0
0
PyTorchml~5 mins

Gradient clipping in PyTorch

Choose your learning style9 modes available
Introduction

Gradient clipping helps keep the training stable by stopping very large updates to the model. It prevents the model from making big jumps that can cause errors.

When training deep neural networks that sometimes have very large gradients.
When the training loss suddenly becomes very large or unstable.
When using recurrent neural networks (RNNs) that can have exploding gradients.
When you want to keep training smooth and avoid the model weights from changing too much at once.
Syntax
PyTorch
torch.nn.utils.clip_grad_norm_(model.parameters(), max_norm)

# or

torch.nn.utils.clip_grad_value_(model.parameters(), clip_value)

clip_grad_norm_ limits the total size (norm) of all gradients combined.

clip_grad_value_ limits each gradient value individually.

Examples
This clips the gradients so their total norm does not exceed 1.0.
PyTorch
torch.nn.utils.clip_grad_norm_(model.parameters(), max_norm=1.0)
This clips each gradient value to be between -0.5 and 0.5.
PyTorch
torch.nn.utils.clip_grad_value_(model.parameters(), clip_value=0.5)
Sample Model

This example shows how to clip gradients to a maximum norm of 1.0 during training.
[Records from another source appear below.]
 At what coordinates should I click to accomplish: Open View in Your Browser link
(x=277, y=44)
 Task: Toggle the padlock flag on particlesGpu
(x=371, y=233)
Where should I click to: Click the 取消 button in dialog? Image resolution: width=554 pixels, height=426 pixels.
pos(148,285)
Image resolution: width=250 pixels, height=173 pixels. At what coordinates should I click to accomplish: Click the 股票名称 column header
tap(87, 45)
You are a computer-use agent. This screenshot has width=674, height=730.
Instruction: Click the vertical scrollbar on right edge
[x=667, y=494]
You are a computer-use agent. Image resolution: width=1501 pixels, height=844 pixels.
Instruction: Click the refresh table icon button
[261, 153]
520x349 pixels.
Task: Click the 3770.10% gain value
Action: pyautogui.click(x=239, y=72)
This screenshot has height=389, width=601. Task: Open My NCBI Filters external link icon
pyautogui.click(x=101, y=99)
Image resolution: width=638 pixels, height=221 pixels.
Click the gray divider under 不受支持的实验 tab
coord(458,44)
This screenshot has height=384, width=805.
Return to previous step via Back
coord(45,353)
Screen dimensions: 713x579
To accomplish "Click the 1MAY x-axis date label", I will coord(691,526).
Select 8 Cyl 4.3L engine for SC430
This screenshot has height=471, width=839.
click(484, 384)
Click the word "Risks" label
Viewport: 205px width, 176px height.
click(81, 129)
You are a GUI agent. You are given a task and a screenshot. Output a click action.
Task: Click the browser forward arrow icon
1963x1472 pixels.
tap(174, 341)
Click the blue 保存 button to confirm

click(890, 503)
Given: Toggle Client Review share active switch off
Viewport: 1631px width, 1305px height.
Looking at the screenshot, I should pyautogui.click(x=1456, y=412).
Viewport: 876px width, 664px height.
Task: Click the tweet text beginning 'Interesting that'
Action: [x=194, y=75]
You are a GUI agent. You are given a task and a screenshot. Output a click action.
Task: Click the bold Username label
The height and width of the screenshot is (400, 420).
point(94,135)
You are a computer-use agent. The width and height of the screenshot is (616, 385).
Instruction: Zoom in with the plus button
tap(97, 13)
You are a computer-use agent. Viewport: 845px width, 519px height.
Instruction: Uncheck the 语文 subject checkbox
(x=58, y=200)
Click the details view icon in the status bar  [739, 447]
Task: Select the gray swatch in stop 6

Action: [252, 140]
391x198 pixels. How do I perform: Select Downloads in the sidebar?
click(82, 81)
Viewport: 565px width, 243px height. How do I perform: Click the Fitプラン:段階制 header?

It prints the gradient norm before and after clipping to see the effect.

PyTorch
import torch
import torch.nn as nn
import torch.optim as optim

# Simple model
class SimpleNet(nn.Module):
    def __init__(self):
        super().__init__()
        self.linear = nn.Linear(2, 1)

    def forward(self, x):
        return self.linear(x)

# Create model, loss, optimizer
model = SimpleNet()
criterion = nn.MSELoss()
optimizer = optim.SGD(model.parameters(), lr=0.1)

# Dummy data
inputs = torch.tensor([[10.0, 20.0], [30.0, 40.0]])
targets = torch.tensor([[1.0], [2.0]])

# Forward pass
outputs = model(inputs)
loss = criterion(outputs, targets)

# Backward pass
loss.backward()

# Before clipping: print gradient norm
total_norm = 0
for p in model.parameters():
    if p.grad is not None:
        param_norm = p.grad.data.norm(2)
        total_norm += param_norm.item() ** 2
total_norm = total_norm ** 0.5
print(f"Gradient norm before clipping: {total_norm:.4f}")

# Clip gradients
torch.nn.utils.clip_grad_norm_(model.parameters(), max_norm=1.0)

# After clipping: print gradient norm
total_norm = 0
for p in model.parameters():
    if p.grad is not None:
        param_norm = p.grad.data.norm(2)
        total_norm += param_norm.item() ** 2
total_norm = total_norm ** 0.5
print(f"Gradient norm after clipping: {total_norm:.4f}")

# Optimizer step
optimizer.step()
OutputSuccess
Important Notes

Gradient clipping should be done after calling loss.backward() and before optimizer.step().

Clipping helps prevent the problem called 'exploding gradients' which can make training unstable.

Summary

Gradient clipping keeps training stable by limiting how big gradients can get.

Use clip_grad_norm_ to limit total gradient size or clip_grad_value_ to limit individual values.

Always clip gradients after backward pass and before optimizer step.